Den Gästen fiel in der ersten Halbzeit auch nur wenig Konstruktives ein. Es war nur ein Reagieren auf die guten Aktionen der Heimmannschaft, als das man selbst zum Agieren kam. Obwohl die 03er das Spielgeschehen ständig unter Kontrolle hatten, dauerte es rund 20 Minuten, bis man sich auch gefährlich vor dem Tor zeigen konnte. Nach einem Konterangriff über links konnte Egzon Ismaili den in der Mitte stehenden Melih Hortum bedienen, der aber beim Torschuss zu wenig Druck hinter den Ball brachte, so dass Lichtenbergs Keeper Danny Kempter klären konnte.
Die Belohnung für das Zehlendorfer Engagement sollte aber wenig später erfolgen. In der 33 Minute brillierte Hortum als Vorlagengeber, als er mit einem gestochenen Pass Niclas Warwel bediente, der nicht lange fackelte und mit seiner linken Klebe den Ball, an dem etwas zu weit vor dem Tor stehenden Kempter vorbei, in die Maschen zimmerte. Die Führung war zu diesem Zeitpunkt mehr als verdient, schließlich hatten sich die Gäste durch ihren pomadigen und wenig inspirierten Auftritt in der ersten Halbzeit keine nennenswerte Torchance erspielt. Die wenigen Bälle, die Richtung Tor flogen, waren immer eine sichere Beute von Zehlendorfs Torhüter Selvedin Begzadic.
Ein wahres Feuerwerk brannten die Platzbesitzer zu Beginn der zweiten Halbzeit ab, die Gäste schienen zeitweise die Orientierung zu verlieren.
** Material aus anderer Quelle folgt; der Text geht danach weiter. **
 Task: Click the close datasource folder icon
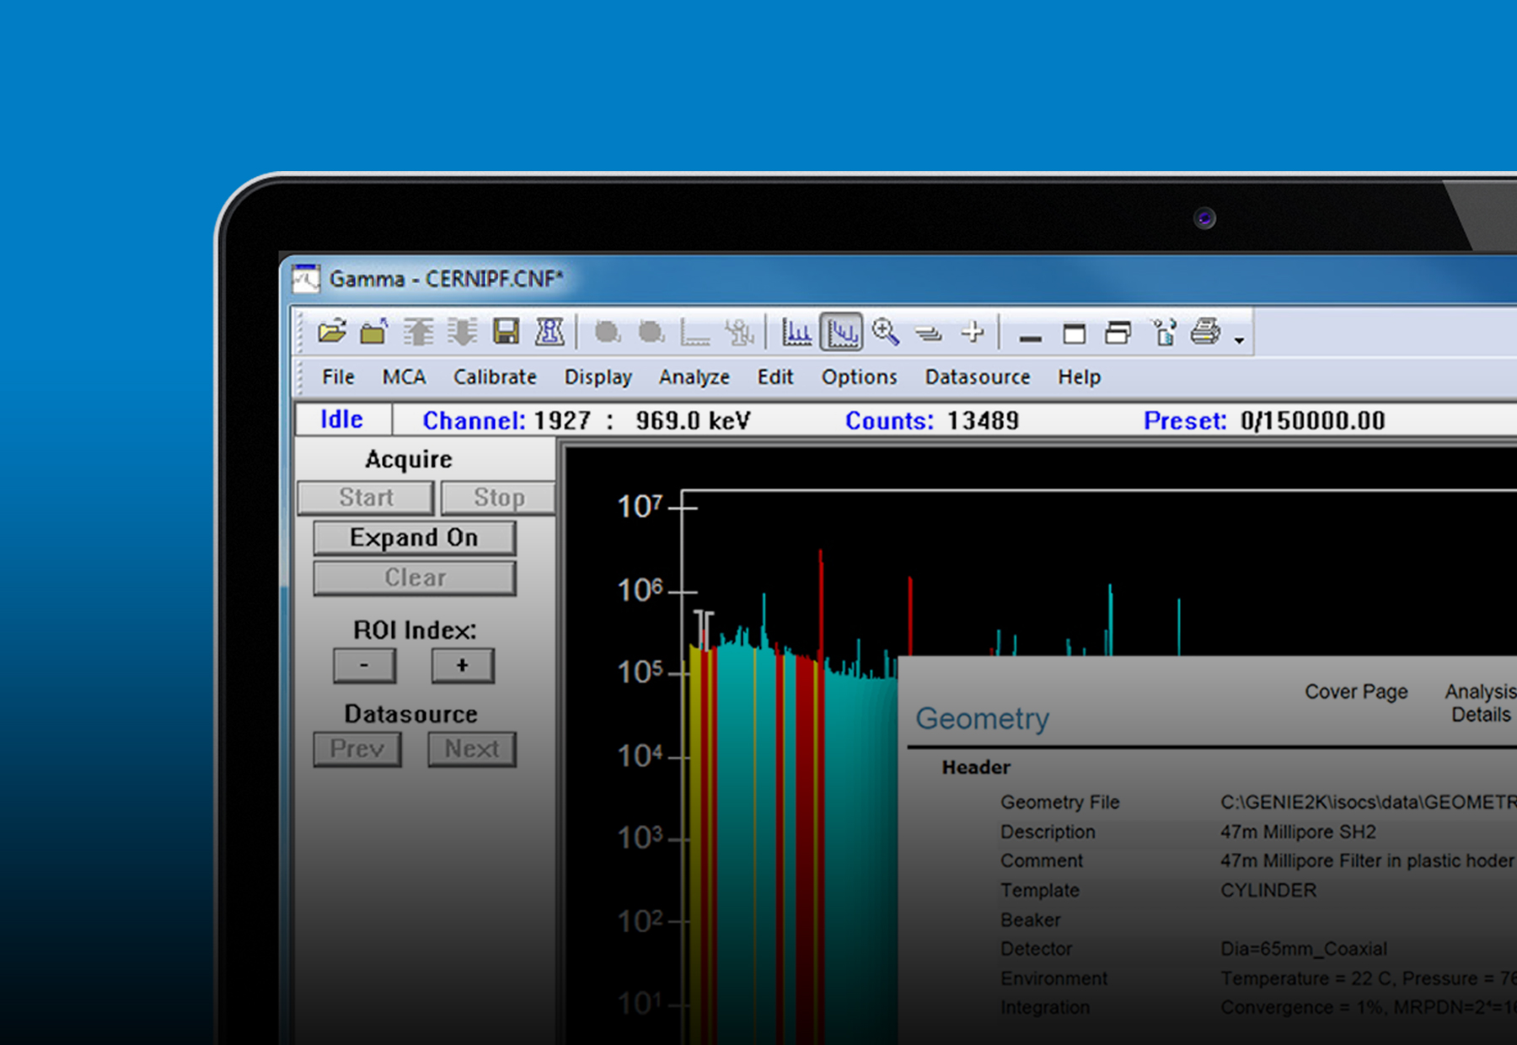click(x=374, y=332)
Es waren erst zwei Minuten gespielt, als der Lichtenberger Abwehrspieler Kiminu Mayoungou auf der Linie einen Schuss von Hortum per Kopf klären musste. In dieser Drangperiode verpassten es die Herthaner den Sack zuzumachen, was sich im weiteren Verlauf noch rächen sollte.
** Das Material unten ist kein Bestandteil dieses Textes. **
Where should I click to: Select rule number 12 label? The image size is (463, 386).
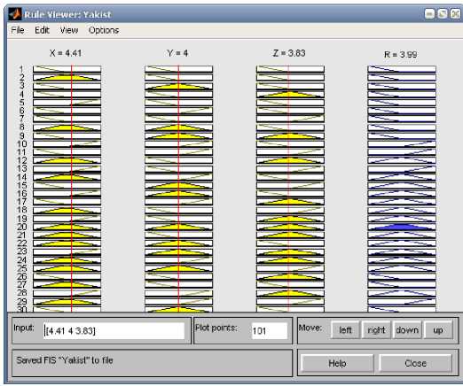click(x=21, y=160)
Nach einer wahren Kartenflut zwischen der 50. und 54. Minute und als dann auch Marc Zellner in der 57. Minute an Lichtenbergs Torhüter scheiterte, machte dieser lautstark seinen Unmut über das Auftreten seiner Vorderleute Luft. Es ging tatsächlich ein spürbarer Ruck durch die Reihen der Gäste, die in der Folgezeit ihre kämpferischen Qualitäten hervorholten. Die nun kompromisslosere und energische Gangart der Gäste brachte die junge Zehlendorfer Mannschaft sichtlich aus dem Konzept. Der Ausgleich durch Christian Gawe in der 63. Minute war die logische Konsequenz. Mehrmals brachten die Hausherren den Ball nicht aus der Gefahrenzone, sodass die Gäste noch an der Torauslinie kombinieren durften. Ein zu kurz abgewehrter Ball fiel schließlich elf Meter vor dem Tor Gawe vor die Füße, der das Geschenk dankend annahm und souverän zum Ausgleich einnetzte.
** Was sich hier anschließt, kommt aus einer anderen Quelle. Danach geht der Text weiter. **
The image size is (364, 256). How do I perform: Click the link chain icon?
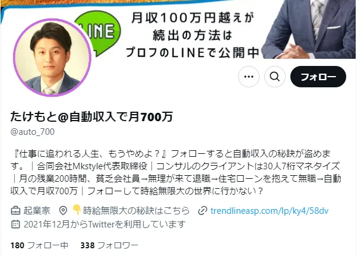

Die Zehlendorfer gingen nun bis an die Grenzen der Erschöpfung, um vielleicht doch noch den ersehnten Heimdreier zu erbeuten. Für den lauffreudigen Hortum wurde in der 73. Minute Su Min Kim eingewechselt, und auch der lange verletzte Maximilian Obst musste seiner kraftraubenden Spielweise in der 80. Minute Tribut zollen. Aber auch durch die frischen Leute gelang es den Zehlendorfern nicht mehr für ernsthafte Gefahr vor dem Lichtenberger Tor zu sorgen.
Eigentlich hatten sich die 127 Zuschauer auf den Rängen schon mit einem Remis abgefunden, doch die Gäste hatten noch eine Patrone im Lauf. Es lief bereits die letzte Spielminute, als sich Sebastian Reiniger den Ball dreißig Meter vor dem Tor zum Freistoß zurechtlegen durfte. Lange war der Ball in der Luft und segelte Richtung zweiter Pfosten, der aufgerückte Mayoungou war zur Stelle und erzielte, mehr oder weniger ungehindert, per Kopfstoß den siegbringenden Treffer, was ihm gleichzeitig noch den Titel „Man of the match“ einbrachte.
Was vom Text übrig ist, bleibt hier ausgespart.